PaulKParticipantBayliner makes powerboats. This website is focused on sailboats. Contacting a Bayliner dealer or
https://www.bayliner.com/global/en/find-my-bayliner.html may be more useful.
PaulKParticipantNo hay una orza. El Seafarer 34 hay una quilla:
https://sailboatdata.com/sailboat/seafarer-34
PaulKParticipantIf you take your broken forestay to West Marine or a rigger they can make up a replacement for you that will be the right length AND the right diameter (for strength). The forestay for a Flying Junior – similar to your boat- is listed at WM for $35. Scavanging from another design may not be safe.
PaulKParticipantIpé (Eepay) is a South American hardwood.

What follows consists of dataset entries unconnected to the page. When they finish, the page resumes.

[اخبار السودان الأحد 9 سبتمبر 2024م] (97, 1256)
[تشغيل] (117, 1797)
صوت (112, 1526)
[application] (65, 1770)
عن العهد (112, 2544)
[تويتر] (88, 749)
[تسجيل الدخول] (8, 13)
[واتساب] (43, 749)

It is used extensively for exterior decks on houses.
https://www.gardenista.com/posts/10-things-nobody-tells-ipe-wood/ If you only need a little, and it’s gray, it’s probably teak and you should be able to find some.
Rgds,
Paul K.
PaulKParticipantProbably teak. If you have trouble finding it, Ipé seems to be a workable replacement; more readily available and somewhat less expensive.
PaulKParticipantYour best bet might be to check for used sails online. Bacon’s is one source. You can enter the dimensions and their system will let you know what they have that is closest to what you need. Of course, any sailmaker would be happy to make you a new jib…
PaulKParticipantWe calibrate our depth finder to show the depth beneath the keel. We get nervous when it gets down to .5 Yours might be set the same way, so that 3.5’ would mean no problem; you’re sailing in 9’ of water (5.5’ draft plus 3.5’ water= 9’.)
PaulKParticipantIf the iron in an encapsulated keel is rusting, it will expand. This may cause bulges in the keel, or possibly on the top of the keel in the bilge. Lead does not have this problem.
PaulKParticipantThe way the cockpit seats and coaming are set up hiking out would be an uncomfortable thing. There is no flat side deck to sit on and hike from – the coaming/backrests and rubrails would quickly cut off circulation. The backrests on the cockpit seats also prevent leaning out much if you sit in the cockpit. A trapeze might be feasible if the mast is strong enough, but you’d need a trapeze harness and the rail would need roughing up to keep your feet from slipping. With a trapeze it’s important for the skipper and crew to coordinate movement so you don’t capsize to windward more than you have to.